What is being asked:
Extract, word for word, each line from the line holding "You are a computer-use agent." through the end of the records. Omit every picture.

== Data listing

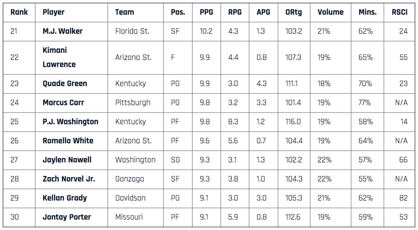This screenshot has height=230, width=418.
Task: Select Romello White player name
Action: [x=68, y=141]
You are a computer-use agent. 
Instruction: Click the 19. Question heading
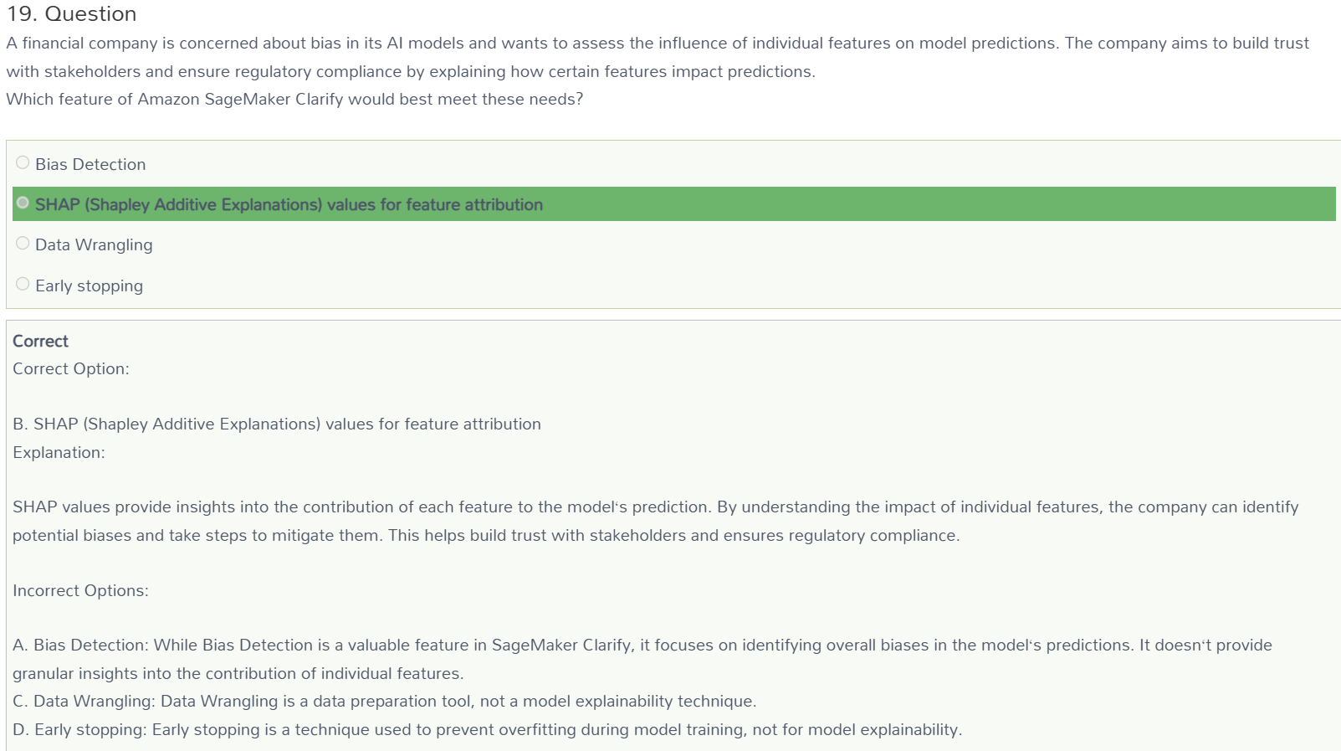pos(71,14)

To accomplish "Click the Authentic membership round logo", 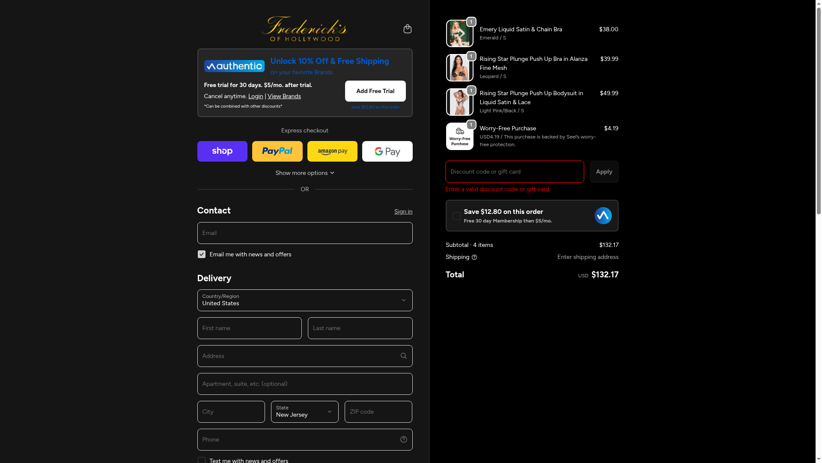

====

Task result:
You are a computer-use agent. 
Instruction: Click the 19. Question heading
pos(71,14)

To accomplish "Click the Authentic membership round logo", 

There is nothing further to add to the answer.